# Jeffreys prior for inverse gamma distribution

Does anybody have the experience of dealing with Jeffreys prior?

I am working with hierarchical model at the moment where the parameter σ^2 from normal distribution is said to be chosen according to inverse gamma distribution from Jeffreys prior.

How should it work? And why are inverse gamma distributions used so often as the prior for variances?

I found in some presentations that I can choose Jeffreys prior as, for example, IG(0.001,0.001) But it looks strange cause when both alpha and beta are <1 the gamma function behaves in a strange manner. If I try to generate values from IG(0.001,0.001) in R with code like

a=rgamma(1000,0.001,0.001)
aa=1/a
mean(aa)


I recieve Inf value since all values of a are close to 0 and some of them are exactly 0.

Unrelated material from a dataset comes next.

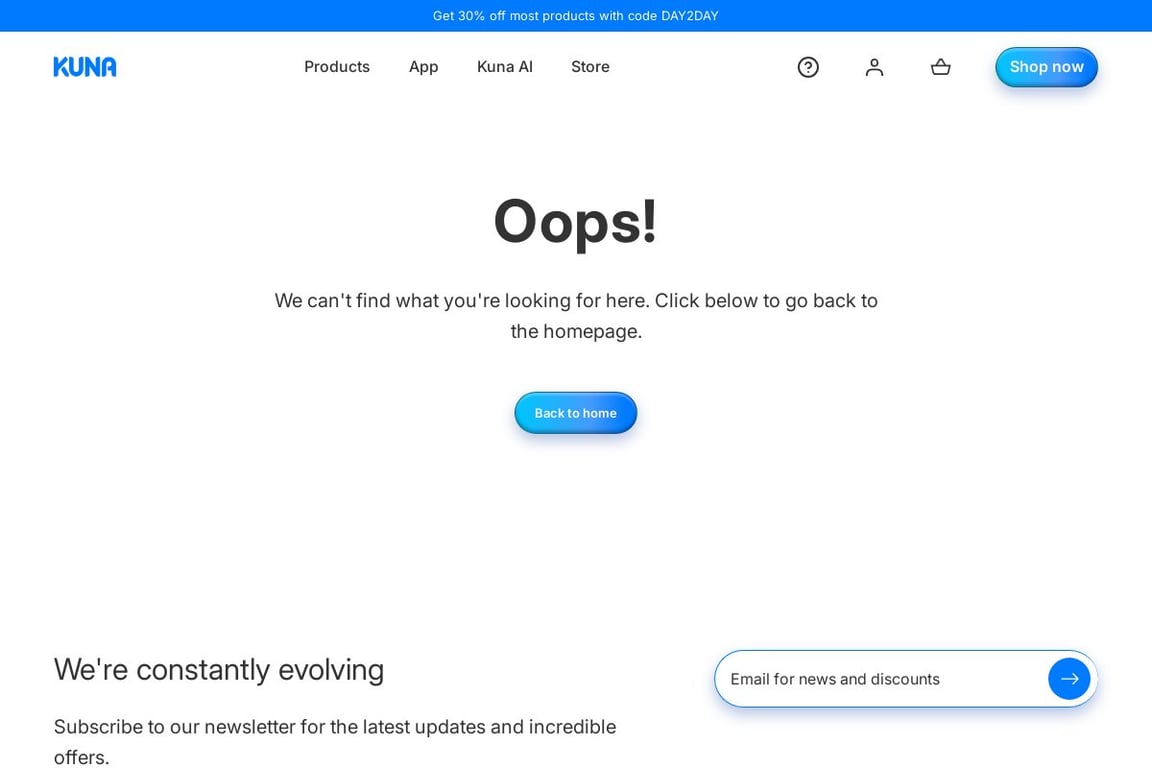Click the Back to home button

575,412
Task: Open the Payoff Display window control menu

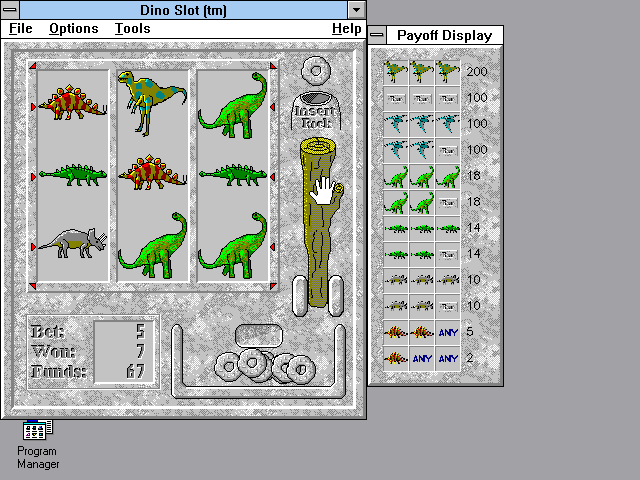Action: point(377,35)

So how should one choose Jeffreys prior?

• There is a good answer here about the use of an IG(0.001,0.001) on variance parameters. – Robert Long Apr 10 '13 at 11:46

Because they're conjugate - at least for $\sigma^2$ in normal models.
You seem to have some confusion between Jeffreys' prior and (more-or-less) "uninformative" conjugate priors more generally. If you are taking a Jeffreys' prior, there's no choice involved: $p(\theta) \propto \sqrt{I(\theta)}\,$
where $I(.)$ is the Fisher information.